• DESCRIPTION OF THE TASK:
Rewrite the entries below as a numbered list with no blank lines, and drop the pictures from your version.

• SOURCE INFORMATION:

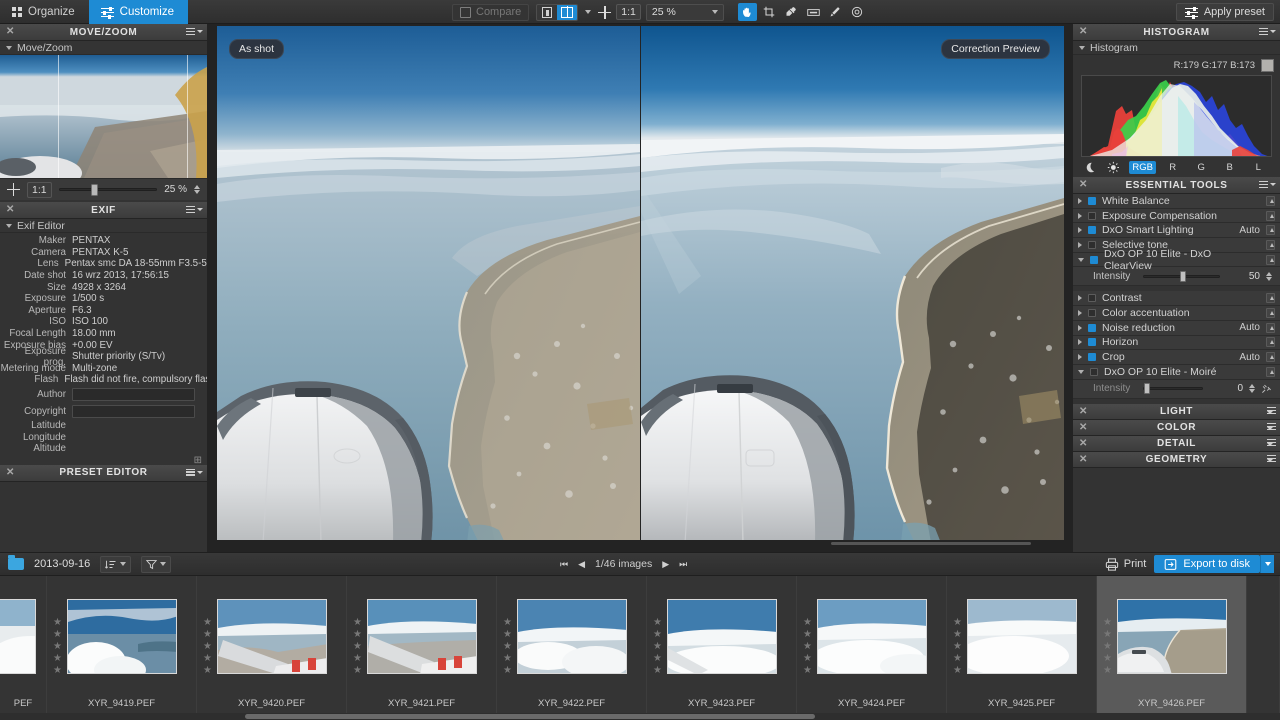 This screenshot has width=1280, height=720. What do you see at coordinates (1267, 564) in the screenshot?
I see `export-options-button` at bounding box center [1267, 564].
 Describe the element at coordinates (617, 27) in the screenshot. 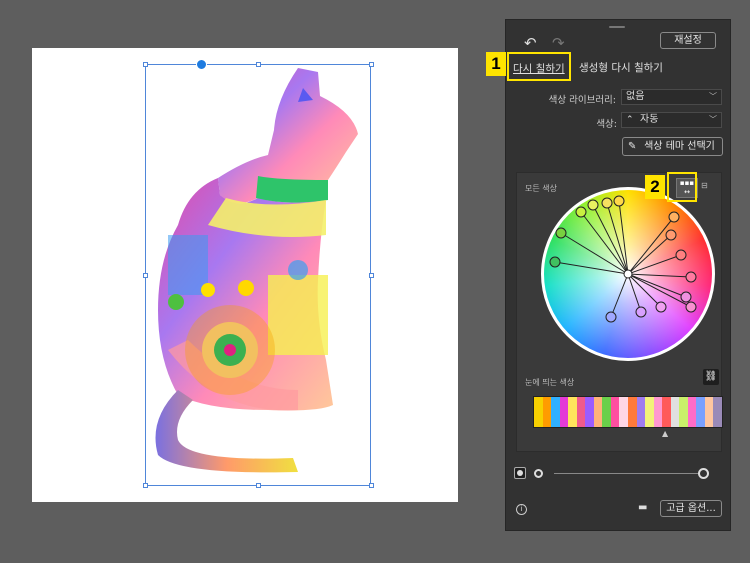

I see `panel-grip` at that location.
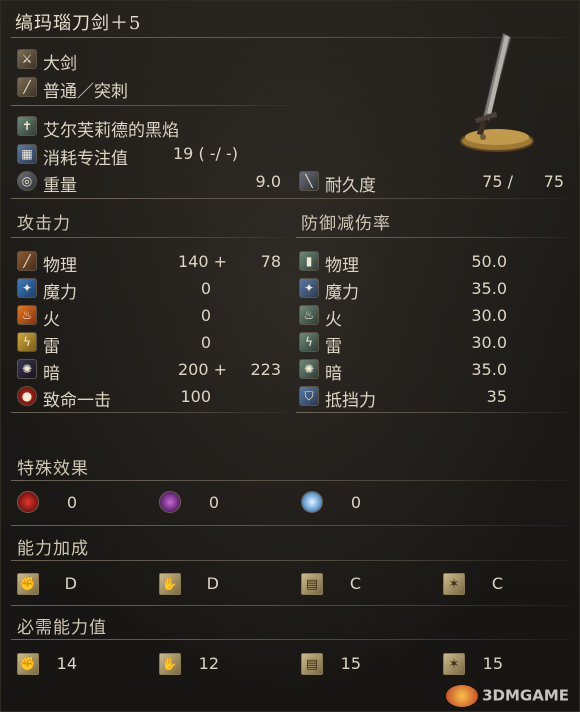 The width and height of the screenshot is (580, 712). What do you see at coordinates (350, 401) in the screenshot?
I see `defense-label: 抵挡力` at bounding box center [350, 401].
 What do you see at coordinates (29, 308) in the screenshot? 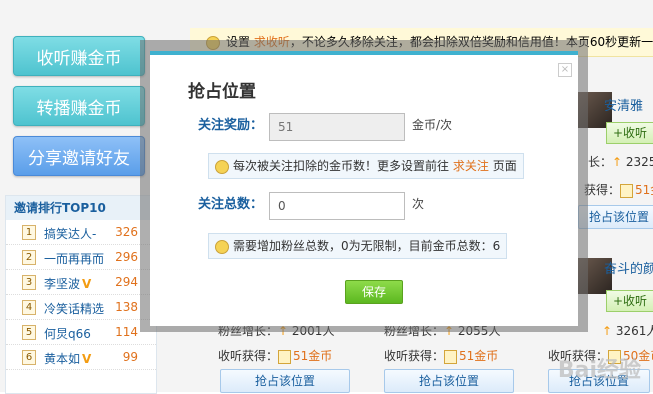
I see `rank-number: 4` at bounding box center [29, 308].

• WRITTEN SOLUTION:
1.  This screenshot has width=1280, height=720. What do you see at coordinates (1267, 564) in the screenshot?
2. I see `export-options-button` at bounding box center [1267, 564].
3.  Describe the element at coordinates (617, 27) in the screenshot. 
4. I see `panel-grip` at that location.
5.  The width and height of the screenshot is (580, 712). What do you see at coordinates (350, 401) in the screenshot?
6. I see `defense-label: 抵挡力` at bounding box center [350, 401].
7.  What do you see at coordinates (29, 308) in the screenshot? 
8. I see `rank-number: 4` at bounding box center [29, 308].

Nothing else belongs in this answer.